La croissance économique, un frein au recrutement du secteur public, selon PageGroup

Fonction publique

Recruter des talents pour le secteur public est devenu difficile, et les employeurs publics se tournent vers les cabinets de recrutement pour les aider à trouver les profils adéquats. Dans la FPT, le manque d’attractivité subsiste et il faudra adapter les méthodes de recrutement aux nouvelles attentes.

« La croissance économique retrouvée devient paradoxalement un frein au recrutement dans le secteur public, confronté à la concurrence des entreprises », explique le cabinet de recrutement PageGroup dans son étude « Étude de rémunérations 2020 ». La recherche de talents est ainsi devenue plus complexe, y compris dans les collectivités, qui la confient davantage à des cabinets spécialisés. Le concours n’est donc plus la seule voie d’accès à l’emploi au secteur public.
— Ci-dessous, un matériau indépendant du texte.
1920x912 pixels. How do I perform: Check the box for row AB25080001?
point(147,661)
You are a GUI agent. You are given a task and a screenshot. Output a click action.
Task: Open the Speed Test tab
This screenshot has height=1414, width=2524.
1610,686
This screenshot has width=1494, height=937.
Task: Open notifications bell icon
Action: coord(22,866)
L’externalisation était au départ limitée à des postes de cadre dirigeant (catégories A+ et A). Depuis plusieurs années, des postes de cadre expert ou de cadre de premier niveau (catégories A et B) sont également concernés. PageGroup y voit plusieurs causes : la complexification des normes administratives, la volonté de ne pas reproduire certaines erreurs de recrutement ou encore la recherche de profils pour lesquels il y a une pénurie de candidats. C’est le cas pour les fonctions liées aux finances, aux ressources humaines (qui nécessitent des connaissances spécifiques en matière de gestion du statut), aux systèmes d’information ainsi que dans les services techniques. Pour convaincre les décideurs des collectivités, un candidat devra « allier une vision des politiques publiques et une approche pragmatique des sujets de proximité », poursuivent les auteurs de l’étude.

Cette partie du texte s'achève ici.